Ce complément a pour objet de compenser une partie de la perte de rémunération liée à l'arrêt d'activité professionnelle et remplace l'APE. Son montant est fixé à 334 euros versés par famille pour une durée de trois ans, s'ajoutant aux 160 euros de l'allocation de base (soit 494 euros, le niveau actuel de l'APE).

Cette prestation sera versée dès le premier enfant , en cas de retrait total de la vie professionnelle (avec une condition d'activité continue dans les deux ans précédant la naissance de l'enfant), pendant les six mois suivant le congé de maternité.

Par ailleurs, le complément de libre choix d'activité est augmenté de 15 % par rapport à l'actuelle APE pour un temps partiel, ce qui représente un gain de 37 à 49 euros par mois pour 125.000 familles à revenus modestes. Il sera dans ce cas cumulable avec le complément libre choix du mode de garde de la PAJE.
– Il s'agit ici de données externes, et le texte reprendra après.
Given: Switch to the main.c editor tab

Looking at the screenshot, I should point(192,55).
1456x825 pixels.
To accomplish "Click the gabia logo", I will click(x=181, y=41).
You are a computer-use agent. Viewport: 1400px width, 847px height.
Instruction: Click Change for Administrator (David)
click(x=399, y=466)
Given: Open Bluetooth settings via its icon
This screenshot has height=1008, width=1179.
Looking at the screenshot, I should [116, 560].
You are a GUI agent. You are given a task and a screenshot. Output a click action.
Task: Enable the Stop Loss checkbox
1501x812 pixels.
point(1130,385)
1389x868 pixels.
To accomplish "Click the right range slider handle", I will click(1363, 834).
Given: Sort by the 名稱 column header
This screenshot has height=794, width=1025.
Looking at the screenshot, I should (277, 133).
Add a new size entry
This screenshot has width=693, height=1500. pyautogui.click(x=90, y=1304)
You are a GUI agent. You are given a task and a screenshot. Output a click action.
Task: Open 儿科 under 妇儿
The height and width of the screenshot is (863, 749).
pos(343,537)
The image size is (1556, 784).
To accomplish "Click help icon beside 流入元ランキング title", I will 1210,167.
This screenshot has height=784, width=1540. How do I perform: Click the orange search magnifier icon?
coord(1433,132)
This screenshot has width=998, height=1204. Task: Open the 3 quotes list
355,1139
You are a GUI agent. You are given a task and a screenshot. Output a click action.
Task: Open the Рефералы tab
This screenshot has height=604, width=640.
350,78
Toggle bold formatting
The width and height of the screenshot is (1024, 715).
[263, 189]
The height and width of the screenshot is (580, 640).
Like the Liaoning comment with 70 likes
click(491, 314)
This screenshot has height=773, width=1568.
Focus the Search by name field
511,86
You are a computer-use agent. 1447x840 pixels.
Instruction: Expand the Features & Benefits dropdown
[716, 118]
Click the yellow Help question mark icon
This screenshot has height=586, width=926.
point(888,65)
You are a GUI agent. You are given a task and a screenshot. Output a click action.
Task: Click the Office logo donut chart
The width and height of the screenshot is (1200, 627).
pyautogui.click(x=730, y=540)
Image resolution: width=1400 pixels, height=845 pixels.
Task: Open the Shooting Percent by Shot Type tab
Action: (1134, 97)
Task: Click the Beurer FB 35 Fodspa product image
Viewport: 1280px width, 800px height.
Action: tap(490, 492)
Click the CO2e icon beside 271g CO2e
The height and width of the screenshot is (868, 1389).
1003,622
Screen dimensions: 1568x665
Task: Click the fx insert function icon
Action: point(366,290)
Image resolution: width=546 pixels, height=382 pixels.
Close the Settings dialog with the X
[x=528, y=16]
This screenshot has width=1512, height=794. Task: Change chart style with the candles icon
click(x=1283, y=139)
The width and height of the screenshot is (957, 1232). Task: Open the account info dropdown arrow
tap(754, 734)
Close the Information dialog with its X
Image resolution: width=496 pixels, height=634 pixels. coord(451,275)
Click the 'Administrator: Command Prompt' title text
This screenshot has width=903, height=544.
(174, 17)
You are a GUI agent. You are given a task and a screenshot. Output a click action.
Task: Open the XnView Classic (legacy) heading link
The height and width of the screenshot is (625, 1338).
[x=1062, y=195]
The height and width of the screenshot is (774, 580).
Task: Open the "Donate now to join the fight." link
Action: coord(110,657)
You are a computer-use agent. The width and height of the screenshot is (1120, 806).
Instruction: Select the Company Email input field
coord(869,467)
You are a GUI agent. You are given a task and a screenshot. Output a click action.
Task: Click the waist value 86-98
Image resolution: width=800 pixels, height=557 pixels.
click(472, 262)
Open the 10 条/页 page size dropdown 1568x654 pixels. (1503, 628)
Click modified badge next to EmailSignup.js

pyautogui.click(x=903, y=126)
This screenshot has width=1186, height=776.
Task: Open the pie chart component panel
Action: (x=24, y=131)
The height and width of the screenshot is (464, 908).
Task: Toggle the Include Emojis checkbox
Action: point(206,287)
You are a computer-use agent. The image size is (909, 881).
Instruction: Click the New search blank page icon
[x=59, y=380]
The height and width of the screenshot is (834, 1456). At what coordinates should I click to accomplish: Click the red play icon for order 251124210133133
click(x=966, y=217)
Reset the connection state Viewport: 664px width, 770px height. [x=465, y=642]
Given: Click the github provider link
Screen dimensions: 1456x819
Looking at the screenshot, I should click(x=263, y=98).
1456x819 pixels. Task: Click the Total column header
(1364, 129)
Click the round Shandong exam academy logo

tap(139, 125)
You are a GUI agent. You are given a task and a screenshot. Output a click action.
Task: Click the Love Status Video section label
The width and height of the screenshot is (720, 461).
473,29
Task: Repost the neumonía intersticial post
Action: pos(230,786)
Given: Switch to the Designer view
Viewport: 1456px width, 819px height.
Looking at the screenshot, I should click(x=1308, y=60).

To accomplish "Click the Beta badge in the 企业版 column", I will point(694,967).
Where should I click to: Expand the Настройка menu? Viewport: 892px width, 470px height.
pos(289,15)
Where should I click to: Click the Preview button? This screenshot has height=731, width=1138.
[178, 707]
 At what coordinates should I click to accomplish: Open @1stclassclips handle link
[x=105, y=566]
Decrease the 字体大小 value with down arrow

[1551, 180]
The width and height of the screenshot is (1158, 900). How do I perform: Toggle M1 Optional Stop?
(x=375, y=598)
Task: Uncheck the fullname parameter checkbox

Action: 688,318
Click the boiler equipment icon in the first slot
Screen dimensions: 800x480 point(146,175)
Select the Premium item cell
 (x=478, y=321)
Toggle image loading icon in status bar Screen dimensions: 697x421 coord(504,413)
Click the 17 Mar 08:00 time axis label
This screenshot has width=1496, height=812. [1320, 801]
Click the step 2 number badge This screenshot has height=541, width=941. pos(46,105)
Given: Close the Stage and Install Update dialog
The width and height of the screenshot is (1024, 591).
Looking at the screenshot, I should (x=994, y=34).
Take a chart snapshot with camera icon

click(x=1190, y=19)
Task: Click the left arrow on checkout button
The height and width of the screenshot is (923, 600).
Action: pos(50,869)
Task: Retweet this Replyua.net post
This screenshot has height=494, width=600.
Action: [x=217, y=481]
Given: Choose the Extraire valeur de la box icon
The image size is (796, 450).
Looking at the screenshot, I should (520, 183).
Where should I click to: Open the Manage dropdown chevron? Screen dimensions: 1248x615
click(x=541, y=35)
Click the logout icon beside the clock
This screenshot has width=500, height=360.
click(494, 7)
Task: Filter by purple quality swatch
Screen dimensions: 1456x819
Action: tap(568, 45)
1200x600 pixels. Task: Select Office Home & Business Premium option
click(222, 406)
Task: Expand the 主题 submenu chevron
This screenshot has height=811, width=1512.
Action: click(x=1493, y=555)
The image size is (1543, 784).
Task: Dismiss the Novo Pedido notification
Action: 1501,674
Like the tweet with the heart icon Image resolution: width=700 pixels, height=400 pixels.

Comparaison entre l'APE et la PAJE

 

Situation actuelle

Situation avec la PAJE

Gain

Temps partiel au plus égal à 50 %

APE : 326 €/mois

375 €/mois
Décomposition :
Allocation de base : 159 €
Complément : 216 €

+ 49 €/mois

Temps partiel entre 50 et 80 %

APE : 246 €/mois

283 €/mois
Décomposition :
Allocation de base : 159 €
Complément : 124 €

+ 37 €/mois

Source : Ministère délégué à la famille.

S'il approuve ce dispositif, votre rapporteur s'étonne que les modalités de mise en oeuvre envisagent de renforcer les exigences d'activité professionnelle pour en être bénéficiaire.

Actuellement, le versement de l'APE, est subordonné à une activité professionnelle de deux ans pendant les cinq dernières années pour deux enfants à charge et les dix dernières années pour trois enfants. Or, le projet de décret prévoit de restreindre ces durées à deux ans dans les quatre ans pour deux enfants à charge et deux ans dans les cinq ans pour trois enfants. Ces conditions sont extrêmement restrictives, notamment pour les familles nombreuses à naissances rapprochées, où l'arrêt de l'activité est le plus souvent inévitable.

Ces conditions pénalisent également les jeunes mères étudiantes ou en fin d'études, qui n'ont pas encore eu la possibilité d'exercer un emploi, ou celles qui présentes moins de deux ans d'activité professionnelle et qui se trouvent en effet exclues de droit du dispositif.

Votre rapporteur souhaitait donc une reconsidération du projet de décret relatif aux modalités de mise en oeuvre de la prestation afin d'assouplir les conditions de recours au complément de libre choix d'activité. Il semble avoir été entendu puisque, devant votre commission des Affaires sociales, M. Christian Jacob, ministre délégué à la famille, a indiqué que les périodes de congé parental, de congé maternité ou paternité, de congé maladie ou de formation professionnelle seraient comptabilisées comme périodes travaillées pour l'ouverture des droits au complément de libre choix d'activité.